What questions do you have about emergence and how it applies to community building? (I’ll make sure to cover your questions in parts II and III.)

- Off the cuff, I'm very curious about the "call" to community. If humans are open biological systems, what are the triggers to create community, and what invitation architecture inspires the emergence of community? Also as an aside, I often think of both humans and communities from a systems thinking viewpoint; I'm incredibly curious about what types of language/interaction and architecture is possible for communities that creates a generative/regenerative experience for members rather than a complex system of "rules" . I don't quite have the language to express this, but I have seen that we can institute RULES or we can architect a container where individuals behave according to thoughtful incentives and then the "rules" are less necessary because the behavior is a natural outcome of the incentives/ system architecture that was already in place.
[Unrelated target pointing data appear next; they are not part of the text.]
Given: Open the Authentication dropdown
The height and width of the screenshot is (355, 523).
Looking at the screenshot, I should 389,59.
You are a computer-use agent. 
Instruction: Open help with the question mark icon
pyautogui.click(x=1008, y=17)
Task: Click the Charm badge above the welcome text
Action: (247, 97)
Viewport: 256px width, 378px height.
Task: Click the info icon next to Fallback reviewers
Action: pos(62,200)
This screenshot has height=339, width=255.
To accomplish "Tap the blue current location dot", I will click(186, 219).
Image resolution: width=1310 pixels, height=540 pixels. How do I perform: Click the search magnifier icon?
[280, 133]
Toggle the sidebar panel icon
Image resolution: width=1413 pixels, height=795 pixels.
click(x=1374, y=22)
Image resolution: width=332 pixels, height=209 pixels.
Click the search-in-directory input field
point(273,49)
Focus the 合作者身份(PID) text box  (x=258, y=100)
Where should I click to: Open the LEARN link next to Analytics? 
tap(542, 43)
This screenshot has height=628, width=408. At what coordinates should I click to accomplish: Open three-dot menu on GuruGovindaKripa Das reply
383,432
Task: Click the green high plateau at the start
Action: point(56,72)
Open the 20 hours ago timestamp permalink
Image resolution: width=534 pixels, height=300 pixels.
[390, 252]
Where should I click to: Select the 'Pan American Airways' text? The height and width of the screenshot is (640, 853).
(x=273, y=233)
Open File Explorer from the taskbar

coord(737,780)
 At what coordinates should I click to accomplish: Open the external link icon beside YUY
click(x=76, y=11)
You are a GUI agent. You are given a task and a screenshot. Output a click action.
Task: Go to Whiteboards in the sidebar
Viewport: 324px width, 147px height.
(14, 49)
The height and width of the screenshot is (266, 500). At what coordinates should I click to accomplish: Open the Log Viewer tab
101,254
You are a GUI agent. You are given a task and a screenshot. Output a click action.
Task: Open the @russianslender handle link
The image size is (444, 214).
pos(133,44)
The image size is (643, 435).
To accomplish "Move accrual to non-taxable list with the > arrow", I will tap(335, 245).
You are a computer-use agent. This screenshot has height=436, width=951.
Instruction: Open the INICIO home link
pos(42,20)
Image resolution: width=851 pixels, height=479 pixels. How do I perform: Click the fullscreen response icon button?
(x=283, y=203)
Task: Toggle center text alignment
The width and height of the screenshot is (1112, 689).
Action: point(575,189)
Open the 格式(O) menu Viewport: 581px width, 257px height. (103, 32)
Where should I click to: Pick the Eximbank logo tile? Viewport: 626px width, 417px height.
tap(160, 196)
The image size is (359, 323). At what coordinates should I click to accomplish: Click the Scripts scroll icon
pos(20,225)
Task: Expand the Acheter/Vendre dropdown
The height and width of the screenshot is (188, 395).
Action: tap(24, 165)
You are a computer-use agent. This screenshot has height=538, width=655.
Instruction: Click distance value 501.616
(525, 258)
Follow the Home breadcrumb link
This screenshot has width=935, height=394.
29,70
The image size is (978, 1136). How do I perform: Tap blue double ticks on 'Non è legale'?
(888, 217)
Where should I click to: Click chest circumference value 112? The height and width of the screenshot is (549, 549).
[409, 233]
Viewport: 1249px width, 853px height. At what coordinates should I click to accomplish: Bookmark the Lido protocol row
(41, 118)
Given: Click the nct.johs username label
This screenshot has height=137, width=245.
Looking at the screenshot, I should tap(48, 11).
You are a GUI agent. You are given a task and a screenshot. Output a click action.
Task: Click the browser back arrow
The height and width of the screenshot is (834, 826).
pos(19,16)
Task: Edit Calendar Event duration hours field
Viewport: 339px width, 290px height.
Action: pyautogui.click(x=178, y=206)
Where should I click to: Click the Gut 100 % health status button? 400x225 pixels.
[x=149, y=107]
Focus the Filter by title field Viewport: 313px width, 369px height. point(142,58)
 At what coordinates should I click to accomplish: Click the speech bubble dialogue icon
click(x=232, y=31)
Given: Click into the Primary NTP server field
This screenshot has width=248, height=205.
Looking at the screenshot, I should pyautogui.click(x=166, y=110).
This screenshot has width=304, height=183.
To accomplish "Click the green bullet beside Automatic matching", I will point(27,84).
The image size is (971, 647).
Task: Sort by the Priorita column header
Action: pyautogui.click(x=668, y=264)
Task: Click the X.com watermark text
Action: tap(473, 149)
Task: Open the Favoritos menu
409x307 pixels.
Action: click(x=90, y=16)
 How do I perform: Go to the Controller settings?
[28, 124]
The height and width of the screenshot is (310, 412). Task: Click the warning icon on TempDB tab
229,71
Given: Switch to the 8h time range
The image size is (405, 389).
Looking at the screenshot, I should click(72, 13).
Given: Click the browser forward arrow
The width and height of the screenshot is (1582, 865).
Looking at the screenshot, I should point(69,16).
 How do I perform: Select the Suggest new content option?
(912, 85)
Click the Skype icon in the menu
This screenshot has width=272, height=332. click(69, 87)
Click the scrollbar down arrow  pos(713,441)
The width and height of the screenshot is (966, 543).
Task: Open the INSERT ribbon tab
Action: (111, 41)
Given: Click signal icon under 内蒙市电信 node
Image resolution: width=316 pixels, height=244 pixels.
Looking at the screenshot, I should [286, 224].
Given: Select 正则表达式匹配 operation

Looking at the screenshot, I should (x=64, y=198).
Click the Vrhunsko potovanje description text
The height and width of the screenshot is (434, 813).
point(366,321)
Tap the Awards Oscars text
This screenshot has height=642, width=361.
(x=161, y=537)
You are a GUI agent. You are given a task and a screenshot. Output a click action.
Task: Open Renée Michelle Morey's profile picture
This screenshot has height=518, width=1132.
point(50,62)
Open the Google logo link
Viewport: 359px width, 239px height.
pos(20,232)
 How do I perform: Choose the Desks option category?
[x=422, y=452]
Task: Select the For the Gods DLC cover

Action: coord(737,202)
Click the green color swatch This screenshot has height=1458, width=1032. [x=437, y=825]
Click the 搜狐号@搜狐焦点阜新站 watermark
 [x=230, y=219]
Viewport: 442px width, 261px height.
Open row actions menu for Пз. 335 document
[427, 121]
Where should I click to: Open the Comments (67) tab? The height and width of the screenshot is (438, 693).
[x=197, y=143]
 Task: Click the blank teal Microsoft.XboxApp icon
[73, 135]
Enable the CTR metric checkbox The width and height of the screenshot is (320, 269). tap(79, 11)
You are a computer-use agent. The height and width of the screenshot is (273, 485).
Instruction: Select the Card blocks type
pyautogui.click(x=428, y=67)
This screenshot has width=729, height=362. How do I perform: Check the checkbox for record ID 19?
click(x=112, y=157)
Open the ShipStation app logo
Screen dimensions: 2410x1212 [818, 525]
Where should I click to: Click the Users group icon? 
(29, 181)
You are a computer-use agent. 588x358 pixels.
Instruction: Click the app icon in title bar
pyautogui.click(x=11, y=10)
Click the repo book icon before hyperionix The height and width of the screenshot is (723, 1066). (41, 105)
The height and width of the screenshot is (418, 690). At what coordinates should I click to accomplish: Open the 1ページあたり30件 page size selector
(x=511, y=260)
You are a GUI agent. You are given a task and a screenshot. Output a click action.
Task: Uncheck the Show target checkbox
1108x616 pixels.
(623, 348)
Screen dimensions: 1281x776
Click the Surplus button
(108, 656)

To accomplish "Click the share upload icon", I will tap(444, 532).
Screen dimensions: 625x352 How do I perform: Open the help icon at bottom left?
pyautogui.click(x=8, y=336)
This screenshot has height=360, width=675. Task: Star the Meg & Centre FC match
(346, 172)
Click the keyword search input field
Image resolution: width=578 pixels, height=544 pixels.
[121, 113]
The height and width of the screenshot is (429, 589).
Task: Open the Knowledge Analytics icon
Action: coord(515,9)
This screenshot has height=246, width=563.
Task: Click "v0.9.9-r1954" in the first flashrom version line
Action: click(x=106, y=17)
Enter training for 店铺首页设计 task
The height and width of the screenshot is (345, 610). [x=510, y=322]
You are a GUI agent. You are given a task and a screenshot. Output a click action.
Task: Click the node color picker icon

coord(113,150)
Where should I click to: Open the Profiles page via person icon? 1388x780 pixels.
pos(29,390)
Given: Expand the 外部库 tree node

What’s your favorite story of community emergence?

- ATM I'm particularly obsessed with branding/ tribal signaling. The Stanley Cup phenomenon is fascinating to me... a bunch of moms helped an historic company go from $70M to $700+M in record time through influence/ community

https://www.retaildive.com/news/stanley-quencher-tumblers-viral-success/699416/

Can you think of any examples of community where emergence wasn’t present? IS MY ENTIRE THESIS FLAWED?!

- good so far

Would you rather be a bird, a fish, or a bee? Why?

- Self oriented: none thanks. For a day? A bee. They see things I don't.

What do you notice about your own yearning for connection and community?

- I remember a podcast, I think of yours, that discussed the idea that many community managers come to their role because they experience loneliness, and creating community is an action that is curative. I find myself in a strange position of experiencing loneliness despite having a vast network. "Friend fatigue" can be just as isolating as true isolation. In my mind, community and loneliness are complex topics and complex biological needs and I want to dive deep into ALL of it, more than most people I know, and from that comes a yearning for another community.